## Task item
Leave out the pictures and print precisely the lines from the line with "Task: Select Inspection 1 in the action list" to the final line of the entries, both ends included.

** Supplied material follows **

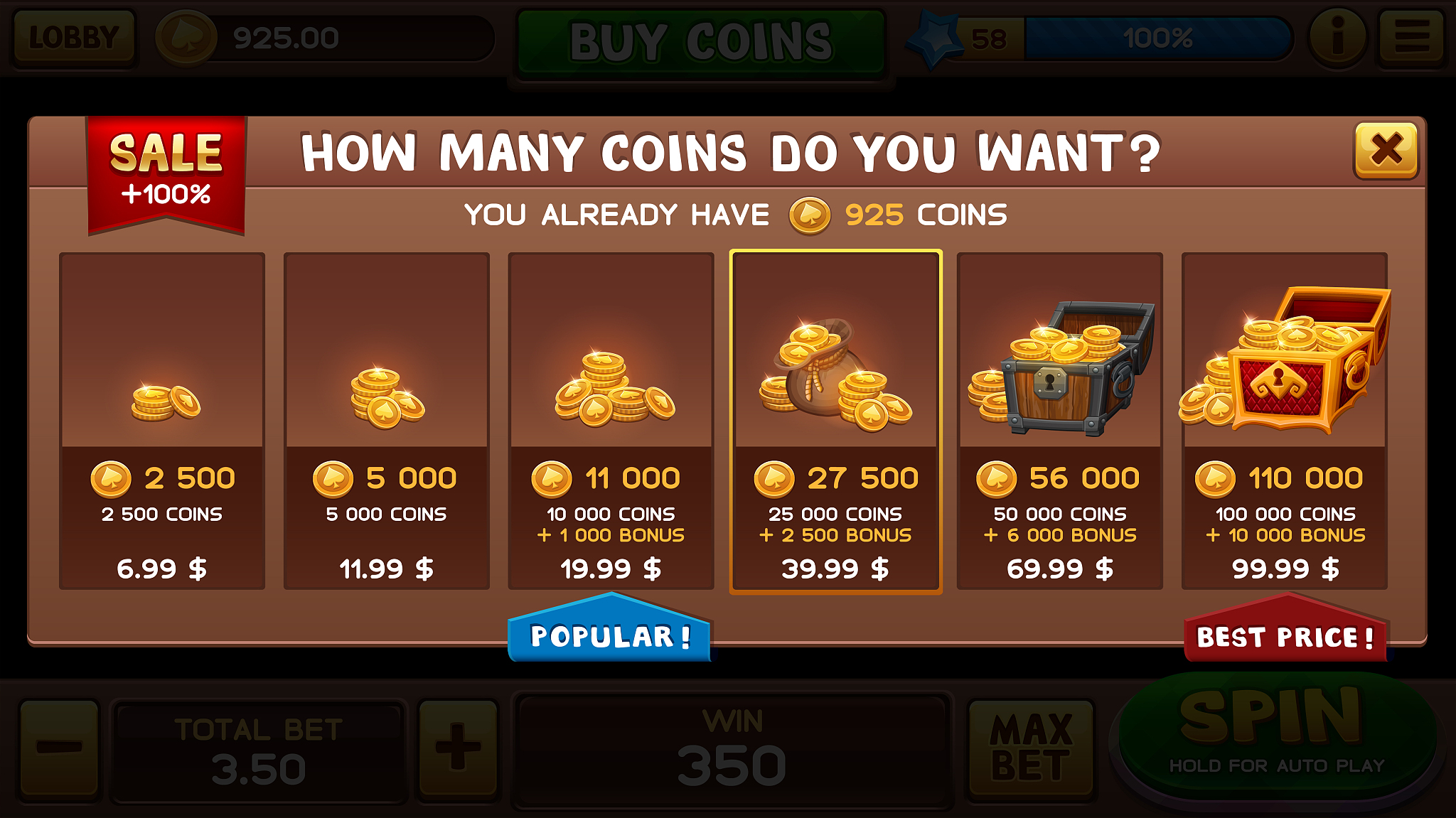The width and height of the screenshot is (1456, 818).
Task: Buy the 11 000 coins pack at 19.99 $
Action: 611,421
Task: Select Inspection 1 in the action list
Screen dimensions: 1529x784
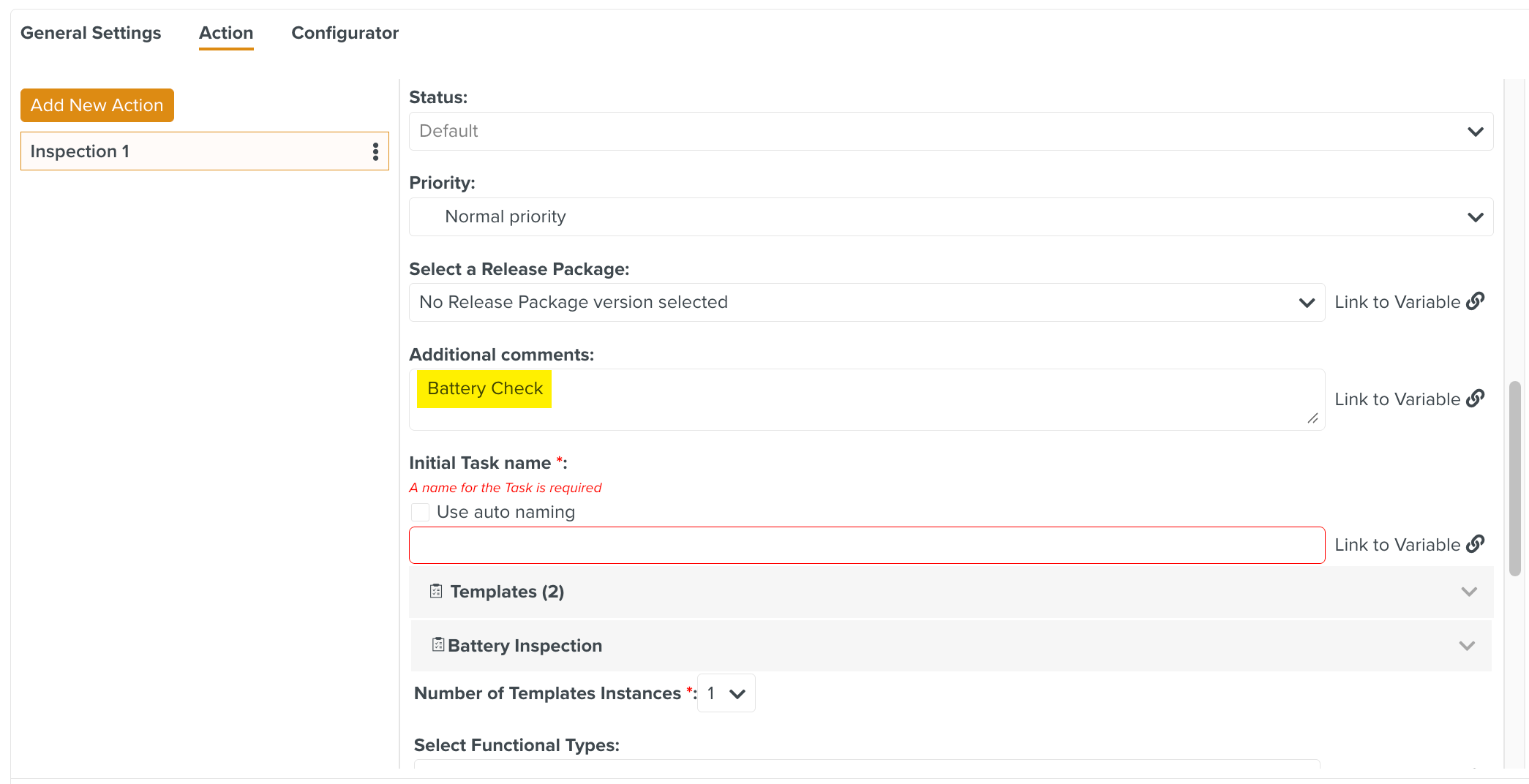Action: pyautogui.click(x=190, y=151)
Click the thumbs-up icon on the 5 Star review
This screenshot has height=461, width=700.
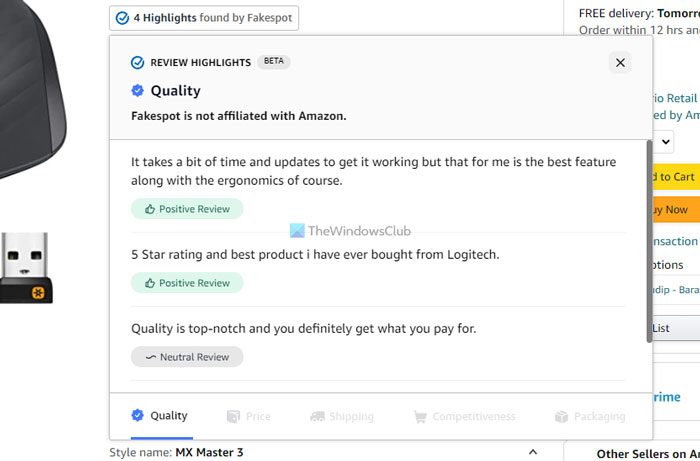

** End of Supplied material **

## Solution for this problem
Task: Select Inspection 1 in the action list
Screen dimensions: 1529x784
Action: pyautogui.click(x=190, y=151)
Click the thumbs-up icon on the 5 Star review
This screenshot has height=461, width=700.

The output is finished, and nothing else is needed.